= YOUR GOAL =
Transcribe all records, preserving every character.

______

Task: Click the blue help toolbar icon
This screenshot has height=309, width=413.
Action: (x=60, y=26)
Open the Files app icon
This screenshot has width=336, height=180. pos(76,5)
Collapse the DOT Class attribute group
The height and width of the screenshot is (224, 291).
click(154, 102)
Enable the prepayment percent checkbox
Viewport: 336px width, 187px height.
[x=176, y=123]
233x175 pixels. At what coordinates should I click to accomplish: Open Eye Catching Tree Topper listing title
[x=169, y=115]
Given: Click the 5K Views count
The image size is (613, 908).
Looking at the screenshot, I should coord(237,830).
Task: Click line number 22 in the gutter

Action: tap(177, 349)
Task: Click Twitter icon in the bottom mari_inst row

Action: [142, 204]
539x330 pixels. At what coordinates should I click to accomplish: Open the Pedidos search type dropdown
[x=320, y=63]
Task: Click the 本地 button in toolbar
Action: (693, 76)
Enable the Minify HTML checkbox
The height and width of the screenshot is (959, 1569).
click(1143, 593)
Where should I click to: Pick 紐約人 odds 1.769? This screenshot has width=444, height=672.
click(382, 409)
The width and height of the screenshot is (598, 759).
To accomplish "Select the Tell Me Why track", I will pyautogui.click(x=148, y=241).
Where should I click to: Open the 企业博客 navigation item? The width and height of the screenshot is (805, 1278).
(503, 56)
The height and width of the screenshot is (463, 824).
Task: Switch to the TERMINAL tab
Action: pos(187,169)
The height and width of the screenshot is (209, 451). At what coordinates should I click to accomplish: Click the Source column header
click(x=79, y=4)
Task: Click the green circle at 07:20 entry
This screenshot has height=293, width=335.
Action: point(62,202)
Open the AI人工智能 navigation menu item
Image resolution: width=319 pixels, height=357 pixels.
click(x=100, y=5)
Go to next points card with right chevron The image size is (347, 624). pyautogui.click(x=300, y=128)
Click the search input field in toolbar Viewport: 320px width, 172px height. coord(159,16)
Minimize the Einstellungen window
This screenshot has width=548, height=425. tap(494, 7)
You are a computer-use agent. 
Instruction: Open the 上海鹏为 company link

______

= SOLVED PROBLEM =
Task: Click the blue help toolbar icon
This screenshot has height=309, width=413.
Action: (x=60, y=26)
Open the Files app icon
This screenshot has width=336, height=180. pos(76,5)
Collapse the DOT Class attribute group
The height and width of the screenshot is (224, 291).
click(154, 102)
Enable the prepayment percent checkbox
Viewport: 336px width, 187px height.
[x=176, y=123]
233x175 pixels. At what coordinates should I click to accomplish: Open Eye Catching Tree Topper listing title
[x=169, y=115]
Given: Click the 5K Views count
The image size is (613, 908).
Looking at the screenshot, I should coord(237,830).
Task: Click line number 22 in the gutter

Action: tap(177, 349)
Task: Click Twitter icon in the bottom mari_inst row

Action: [142, 204]
539x330 pixels. At what coordinates should I click to accomplish: Open the Pedidos search type dropdown
[x=320, y=63]
Task: Click the 本地 button in toolbar
Action: (693, 76)
Enable the Minify HTML checkbox
The height and width of the screenshot is (959, 1569).
click(1143, 593)
Where should I click to: Pick 紐約人 odds 1.769? This screenshot has width=444, height=672.
click(382, 409)
The width and height of the screenshot is (598, 759).
To accomplish "Select the Tell Me Why track", I will pyautogui.click(x=148, y=241).
Where should I click to: Open the 企业博客 navigation item? The width and height of the screenshot is (805, 1278).
(503, 56)
The height and width of the screenshot is (463, 824).
Task: Switch to the TERMINAL tab
Action: pos(187,169)
The height and width of the screenshot is (209, 451). At what coordinates should I click to accomplish: Click the Source column header
click(x=79, y=4)
Task: Click the green circle at 07:20 entry
This screenshot has height=293, width=335.
Action: point(62,202)
Open the AI人工智能 navigation menu item
Image resolution: width=319 pixels, height=357 pixels.
click(x=100, y=5)
Go to next points card with right chevron The image size is (347, 624). pyautogui.click(x=300, y=128)
Click the search input field in toolbar Viewport: 320px width, 172px height. coord(159,16)
Minimize the Einstellungen window
This screenshot has width=548, height=425. tap(494, 7)
You are a computer-use agent. 
Instruction: Open the 上海鹏为 company link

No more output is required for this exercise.